▶ PASSAGE PROVIDED:
# # # # #

People found in possession of BZP after the six month amnesty ends will face a maximum of three months imprisonment and/or a maximum $500 fine

(The Gangs will be cheering this decision, all the way to the bank. More prohibition – like it will fix anything is handing control to criminal networks with all the contingent downsides. It is political expediency and obsfucation – fix what is really broken. The more dangerous a drug is, the less responsible it is of authority to abrogate control. We should aim to ring fence problems, where they occur, to those who do indulge. /Blair)

Anderton should be embarrassed

June 28, 2007

Anderton should be embarrassed (or commited).

Czar Anderton’s call for a review of the Misuse of Drugs Act purportedly to make manufacture, distribution and consumption of any non-approved chemical (or herb) punishable mocks common sense.

Elevating BZP into an illicit drug rather than improve a legally regulated regime abrogates his own duty ‘of care’. Passing control to criminal networks looses not only controlled manufacture and distribution chains, it entrenches failure. The guy is an idiot, and those who serve under him, including it seems his entire Ministry of Health are afflicted by his moral hysteria.

My letter to TV3 follows

Dear TV3 News Team

I have selected this cut and paste below to highlight our erroneous ABC drug classifications system – it is KEY to understanding why Jim Anderton’s BZP ‘classification’ move is destined to fail.

I have standing on this having researched drug policy now for over thirty years. I have given about 16 select committee presentations even arguing for the Expert Advisory Committee (on) Drugs [MDA amendment #4] as I considered such a mechanism a ‘safe pair of hands’ for evidence based policy development. The Committee was regrettably populated with status-quo thinking, and that is why Jim is ill-advised. Please pass this on to your investigative team. I know that Prof Nutt, Blakemore and others mentioned in this email (and others than I can provide you) would be happy to be interviewed should you and your team wish to explore this crucial issue. NZ’s ABC system only differs from the UK insofar Ecstasy and some other ‘drugs’ we vilify here (P) are treated as Class A. Resolving ‘for once and for all’ requires INFORMED debate. It is time some equity and balance was given to this issue and politicians made to answer “which part of the current classification system is, on evidence, working?”

# # # # #

▶ RECORDED DATA:
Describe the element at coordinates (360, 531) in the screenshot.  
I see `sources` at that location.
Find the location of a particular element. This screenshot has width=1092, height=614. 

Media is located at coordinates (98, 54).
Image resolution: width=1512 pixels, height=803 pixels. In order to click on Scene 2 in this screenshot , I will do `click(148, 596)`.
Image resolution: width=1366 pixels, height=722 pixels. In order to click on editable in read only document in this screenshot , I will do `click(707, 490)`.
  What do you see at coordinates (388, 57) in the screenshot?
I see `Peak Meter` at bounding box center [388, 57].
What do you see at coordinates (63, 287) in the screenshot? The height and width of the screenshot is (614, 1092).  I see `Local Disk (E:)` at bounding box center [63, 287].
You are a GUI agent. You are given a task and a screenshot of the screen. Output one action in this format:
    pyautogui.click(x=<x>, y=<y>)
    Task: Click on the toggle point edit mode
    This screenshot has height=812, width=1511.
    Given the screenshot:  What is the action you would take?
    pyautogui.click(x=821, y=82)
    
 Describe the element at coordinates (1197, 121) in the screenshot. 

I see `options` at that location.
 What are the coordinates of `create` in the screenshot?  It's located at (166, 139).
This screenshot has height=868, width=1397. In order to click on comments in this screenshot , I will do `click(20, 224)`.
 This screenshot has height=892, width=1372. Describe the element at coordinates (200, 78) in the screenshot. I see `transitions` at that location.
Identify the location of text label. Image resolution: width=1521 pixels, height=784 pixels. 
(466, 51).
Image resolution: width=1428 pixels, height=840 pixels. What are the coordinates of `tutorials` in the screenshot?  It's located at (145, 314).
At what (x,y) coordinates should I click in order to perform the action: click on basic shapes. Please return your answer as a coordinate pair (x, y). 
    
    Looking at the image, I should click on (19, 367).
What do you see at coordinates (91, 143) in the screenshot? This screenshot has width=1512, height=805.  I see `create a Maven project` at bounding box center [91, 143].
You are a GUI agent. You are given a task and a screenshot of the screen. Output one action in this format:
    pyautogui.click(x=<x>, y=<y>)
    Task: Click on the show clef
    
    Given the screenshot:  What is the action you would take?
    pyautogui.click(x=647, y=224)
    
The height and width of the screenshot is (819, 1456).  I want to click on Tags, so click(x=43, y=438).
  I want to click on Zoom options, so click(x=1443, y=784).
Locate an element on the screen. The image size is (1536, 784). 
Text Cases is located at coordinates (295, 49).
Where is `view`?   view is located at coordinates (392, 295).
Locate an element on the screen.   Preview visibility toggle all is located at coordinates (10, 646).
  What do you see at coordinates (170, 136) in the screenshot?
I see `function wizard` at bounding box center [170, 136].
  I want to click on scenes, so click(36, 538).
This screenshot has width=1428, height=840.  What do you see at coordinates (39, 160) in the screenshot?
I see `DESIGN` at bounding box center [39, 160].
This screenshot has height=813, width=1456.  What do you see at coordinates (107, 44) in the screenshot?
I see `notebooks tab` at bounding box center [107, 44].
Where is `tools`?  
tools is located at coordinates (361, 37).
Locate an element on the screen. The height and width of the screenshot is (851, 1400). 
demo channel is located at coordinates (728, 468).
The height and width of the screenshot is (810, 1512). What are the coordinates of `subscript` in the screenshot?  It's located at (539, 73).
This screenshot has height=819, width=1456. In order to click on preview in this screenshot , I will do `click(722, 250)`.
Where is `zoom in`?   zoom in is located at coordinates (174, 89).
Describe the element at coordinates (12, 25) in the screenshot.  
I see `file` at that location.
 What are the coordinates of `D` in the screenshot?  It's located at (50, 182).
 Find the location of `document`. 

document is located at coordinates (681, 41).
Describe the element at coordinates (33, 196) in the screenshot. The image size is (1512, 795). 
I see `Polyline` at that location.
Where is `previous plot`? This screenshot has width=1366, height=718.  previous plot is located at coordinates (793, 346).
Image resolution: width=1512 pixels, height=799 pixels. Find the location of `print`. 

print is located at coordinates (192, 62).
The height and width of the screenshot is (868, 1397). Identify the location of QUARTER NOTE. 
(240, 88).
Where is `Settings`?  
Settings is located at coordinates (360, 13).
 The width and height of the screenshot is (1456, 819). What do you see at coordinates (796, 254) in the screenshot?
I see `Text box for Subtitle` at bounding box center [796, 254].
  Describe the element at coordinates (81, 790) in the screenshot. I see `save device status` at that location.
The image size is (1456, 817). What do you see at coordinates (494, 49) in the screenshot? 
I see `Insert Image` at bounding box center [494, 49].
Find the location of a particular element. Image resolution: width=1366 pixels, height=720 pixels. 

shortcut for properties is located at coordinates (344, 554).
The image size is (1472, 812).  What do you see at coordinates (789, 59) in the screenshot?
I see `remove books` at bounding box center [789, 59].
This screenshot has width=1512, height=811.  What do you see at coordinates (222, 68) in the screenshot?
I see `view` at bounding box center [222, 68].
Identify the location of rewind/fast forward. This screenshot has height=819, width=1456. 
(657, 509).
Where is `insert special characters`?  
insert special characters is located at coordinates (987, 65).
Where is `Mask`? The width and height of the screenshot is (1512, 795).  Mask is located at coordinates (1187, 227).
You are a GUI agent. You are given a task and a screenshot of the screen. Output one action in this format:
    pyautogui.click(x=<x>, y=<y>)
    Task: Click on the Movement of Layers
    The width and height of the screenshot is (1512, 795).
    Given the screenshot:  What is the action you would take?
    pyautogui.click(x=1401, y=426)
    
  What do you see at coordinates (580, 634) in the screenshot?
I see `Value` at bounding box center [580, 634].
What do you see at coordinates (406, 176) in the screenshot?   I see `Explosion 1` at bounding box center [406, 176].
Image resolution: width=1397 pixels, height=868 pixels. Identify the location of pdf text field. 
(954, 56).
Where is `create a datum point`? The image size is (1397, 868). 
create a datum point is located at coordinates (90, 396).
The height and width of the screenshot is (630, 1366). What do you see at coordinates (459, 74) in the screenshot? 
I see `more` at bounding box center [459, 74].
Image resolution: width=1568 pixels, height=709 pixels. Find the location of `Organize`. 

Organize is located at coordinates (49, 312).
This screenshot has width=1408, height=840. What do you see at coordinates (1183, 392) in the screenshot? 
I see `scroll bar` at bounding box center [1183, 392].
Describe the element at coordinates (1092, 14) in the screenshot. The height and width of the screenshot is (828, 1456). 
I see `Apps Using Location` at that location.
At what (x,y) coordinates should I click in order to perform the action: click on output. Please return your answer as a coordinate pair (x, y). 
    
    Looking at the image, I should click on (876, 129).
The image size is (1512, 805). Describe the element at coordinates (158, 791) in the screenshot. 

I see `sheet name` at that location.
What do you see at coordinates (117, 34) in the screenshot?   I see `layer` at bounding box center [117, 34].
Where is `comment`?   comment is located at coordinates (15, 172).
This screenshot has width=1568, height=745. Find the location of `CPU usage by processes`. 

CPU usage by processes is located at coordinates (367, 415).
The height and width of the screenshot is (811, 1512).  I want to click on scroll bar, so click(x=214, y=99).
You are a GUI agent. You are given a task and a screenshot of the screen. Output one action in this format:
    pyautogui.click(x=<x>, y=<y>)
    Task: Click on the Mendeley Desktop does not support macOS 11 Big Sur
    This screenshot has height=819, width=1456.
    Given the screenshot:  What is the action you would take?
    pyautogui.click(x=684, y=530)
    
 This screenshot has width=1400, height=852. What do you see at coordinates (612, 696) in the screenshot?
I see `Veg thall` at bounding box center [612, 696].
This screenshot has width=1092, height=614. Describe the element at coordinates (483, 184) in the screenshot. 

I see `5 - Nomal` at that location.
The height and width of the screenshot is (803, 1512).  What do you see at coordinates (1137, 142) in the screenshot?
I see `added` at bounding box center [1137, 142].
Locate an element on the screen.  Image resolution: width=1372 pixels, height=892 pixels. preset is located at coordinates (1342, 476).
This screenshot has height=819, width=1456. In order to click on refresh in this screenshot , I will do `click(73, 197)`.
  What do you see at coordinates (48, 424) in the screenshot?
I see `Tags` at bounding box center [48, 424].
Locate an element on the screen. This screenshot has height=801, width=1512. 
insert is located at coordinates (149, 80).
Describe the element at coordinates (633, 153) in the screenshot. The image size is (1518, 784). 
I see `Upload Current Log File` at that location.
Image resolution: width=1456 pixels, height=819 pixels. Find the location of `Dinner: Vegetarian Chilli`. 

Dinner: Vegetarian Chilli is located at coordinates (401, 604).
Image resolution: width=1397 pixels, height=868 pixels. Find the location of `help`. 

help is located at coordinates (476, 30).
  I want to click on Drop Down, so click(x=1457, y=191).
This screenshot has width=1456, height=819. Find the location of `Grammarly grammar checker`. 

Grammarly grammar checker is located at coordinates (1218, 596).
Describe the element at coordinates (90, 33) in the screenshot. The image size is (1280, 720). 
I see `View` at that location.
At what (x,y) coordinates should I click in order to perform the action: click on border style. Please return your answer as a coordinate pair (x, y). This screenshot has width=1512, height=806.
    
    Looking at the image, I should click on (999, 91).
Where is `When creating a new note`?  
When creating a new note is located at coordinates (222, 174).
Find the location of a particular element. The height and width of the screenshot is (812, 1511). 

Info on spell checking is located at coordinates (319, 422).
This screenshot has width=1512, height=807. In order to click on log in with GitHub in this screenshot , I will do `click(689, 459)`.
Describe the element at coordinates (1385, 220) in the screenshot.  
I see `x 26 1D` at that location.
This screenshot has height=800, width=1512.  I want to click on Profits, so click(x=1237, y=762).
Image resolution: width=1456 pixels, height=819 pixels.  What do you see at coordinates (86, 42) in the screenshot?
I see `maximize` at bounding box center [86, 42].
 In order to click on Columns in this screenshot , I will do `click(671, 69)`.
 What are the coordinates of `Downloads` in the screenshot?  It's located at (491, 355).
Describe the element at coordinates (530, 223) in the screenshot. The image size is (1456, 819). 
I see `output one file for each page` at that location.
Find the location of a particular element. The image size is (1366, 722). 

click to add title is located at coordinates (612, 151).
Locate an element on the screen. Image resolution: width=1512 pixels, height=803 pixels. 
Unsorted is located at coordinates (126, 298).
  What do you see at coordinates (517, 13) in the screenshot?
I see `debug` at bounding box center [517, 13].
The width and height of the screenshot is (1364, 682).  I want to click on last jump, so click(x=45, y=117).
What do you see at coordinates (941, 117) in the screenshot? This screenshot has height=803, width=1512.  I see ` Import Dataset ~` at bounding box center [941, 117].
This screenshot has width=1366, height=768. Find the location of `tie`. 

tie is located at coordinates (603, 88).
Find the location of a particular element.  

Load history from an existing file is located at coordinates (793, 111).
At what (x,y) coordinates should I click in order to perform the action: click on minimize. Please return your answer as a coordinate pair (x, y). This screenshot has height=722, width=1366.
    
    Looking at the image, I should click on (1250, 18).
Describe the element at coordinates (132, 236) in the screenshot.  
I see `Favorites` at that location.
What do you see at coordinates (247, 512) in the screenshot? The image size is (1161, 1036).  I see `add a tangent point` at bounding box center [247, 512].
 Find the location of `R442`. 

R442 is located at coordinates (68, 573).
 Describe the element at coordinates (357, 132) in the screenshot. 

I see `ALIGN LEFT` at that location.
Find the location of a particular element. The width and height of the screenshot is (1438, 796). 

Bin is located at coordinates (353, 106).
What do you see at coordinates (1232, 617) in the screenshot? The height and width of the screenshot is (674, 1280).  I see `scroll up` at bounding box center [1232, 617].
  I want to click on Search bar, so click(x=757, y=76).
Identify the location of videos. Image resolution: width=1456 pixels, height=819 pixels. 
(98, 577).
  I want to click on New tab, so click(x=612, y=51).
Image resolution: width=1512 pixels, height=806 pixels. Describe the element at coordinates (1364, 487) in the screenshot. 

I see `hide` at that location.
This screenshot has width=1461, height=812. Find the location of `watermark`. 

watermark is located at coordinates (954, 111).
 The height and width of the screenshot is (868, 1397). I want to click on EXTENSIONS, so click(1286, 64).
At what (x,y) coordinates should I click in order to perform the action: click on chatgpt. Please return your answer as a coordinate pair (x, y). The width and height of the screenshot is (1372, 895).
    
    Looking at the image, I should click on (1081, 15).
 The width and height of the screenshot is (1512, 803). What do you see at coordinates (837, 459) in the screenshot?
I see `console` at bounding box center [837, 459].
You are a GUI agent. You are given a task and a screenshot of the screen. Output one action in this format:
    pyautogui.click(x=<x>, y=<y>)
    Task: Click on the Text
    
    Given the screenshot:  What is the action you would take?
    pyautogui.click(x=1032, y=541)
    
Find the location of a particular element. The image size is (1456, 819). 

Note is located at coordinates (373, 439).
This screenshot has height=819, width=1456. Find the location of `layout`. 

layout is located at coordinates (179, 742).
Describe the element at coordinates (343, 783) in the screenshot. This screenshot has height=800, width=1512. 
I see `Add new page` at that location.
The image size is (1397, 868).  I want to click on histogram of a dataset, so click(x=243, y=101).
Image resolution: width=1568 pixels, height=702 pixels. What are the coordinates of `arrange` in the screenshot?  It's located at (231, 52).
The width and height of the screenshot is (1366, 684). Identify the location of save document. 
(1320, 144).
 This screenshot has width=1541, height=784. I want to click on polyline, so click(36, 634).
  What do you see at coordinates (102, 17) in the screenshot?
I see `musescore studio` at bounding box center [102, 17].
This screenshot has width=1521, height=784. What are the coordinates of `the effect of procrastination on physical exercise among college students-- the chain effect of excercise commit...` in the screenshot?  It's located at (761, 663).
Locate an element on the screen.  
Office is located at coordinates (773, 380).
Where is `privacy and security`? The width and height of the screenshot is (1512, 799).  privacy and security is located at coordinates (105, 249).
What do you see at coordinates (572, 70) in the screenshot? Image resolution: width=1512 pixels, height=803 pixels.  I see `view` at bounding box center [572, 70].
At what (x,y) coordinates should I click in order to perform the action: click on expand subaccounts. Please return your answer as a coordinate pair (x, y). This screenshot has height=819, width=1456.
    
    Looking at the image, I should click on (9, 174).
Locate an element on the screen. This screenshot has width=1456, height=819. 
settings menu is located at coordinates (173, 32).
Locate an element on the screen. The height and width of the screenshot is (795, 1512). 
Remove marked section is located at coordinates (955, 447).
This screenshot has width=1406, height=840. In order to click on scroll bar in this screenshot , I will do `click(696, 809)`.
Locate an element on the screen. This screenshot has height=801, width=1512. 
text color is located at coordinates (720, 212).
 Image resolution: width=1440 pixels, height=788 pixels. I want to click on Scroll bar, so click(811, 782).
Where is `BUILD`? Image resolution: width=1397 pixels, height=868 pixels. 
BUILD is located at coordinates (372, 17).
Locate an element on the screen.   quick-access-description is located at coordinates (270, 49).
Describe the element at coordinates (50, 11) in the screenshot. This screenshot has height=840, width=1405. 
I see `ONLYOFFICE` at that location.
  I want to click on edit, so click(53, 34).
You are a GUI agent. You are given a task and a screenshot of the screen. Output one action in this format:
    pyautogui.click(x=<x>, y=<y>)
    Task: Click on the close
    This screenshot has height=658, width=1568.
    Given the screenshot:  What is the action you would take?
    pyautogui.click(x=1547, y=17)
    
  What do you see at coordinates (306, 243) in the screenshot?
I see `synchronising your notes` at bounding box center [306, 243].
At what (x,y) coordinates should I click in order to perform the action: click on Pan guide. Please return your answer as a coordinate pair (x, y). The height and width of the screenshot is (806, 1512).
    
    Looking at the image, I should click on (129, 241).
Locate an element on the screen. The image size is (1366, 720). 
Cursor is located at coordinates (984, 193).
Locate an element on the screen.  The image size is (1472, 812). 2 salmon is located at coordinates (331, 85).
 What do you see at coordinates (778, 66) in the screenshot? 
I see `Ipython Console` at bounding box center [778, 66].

# # # # #

▶ TASK STATEMENT:
Reproduce the portion of the BZP commentary between "Elevating BZP into" and "his moral hysteria.", inclusive, keeping every word and mark unchanged.

▶ OUTPUT:
Elevating BZP into an illicit drug rather than improve a legally regulated regime abrogates his own duty ‘of care’. Passing control to criminal networks looses not only controlled manufacture and distribution chains, it entrenches failure. The guy is an idiot, and those who serve under him, including it seems his entire Ministry of Health are afflicted by his moral hysteria.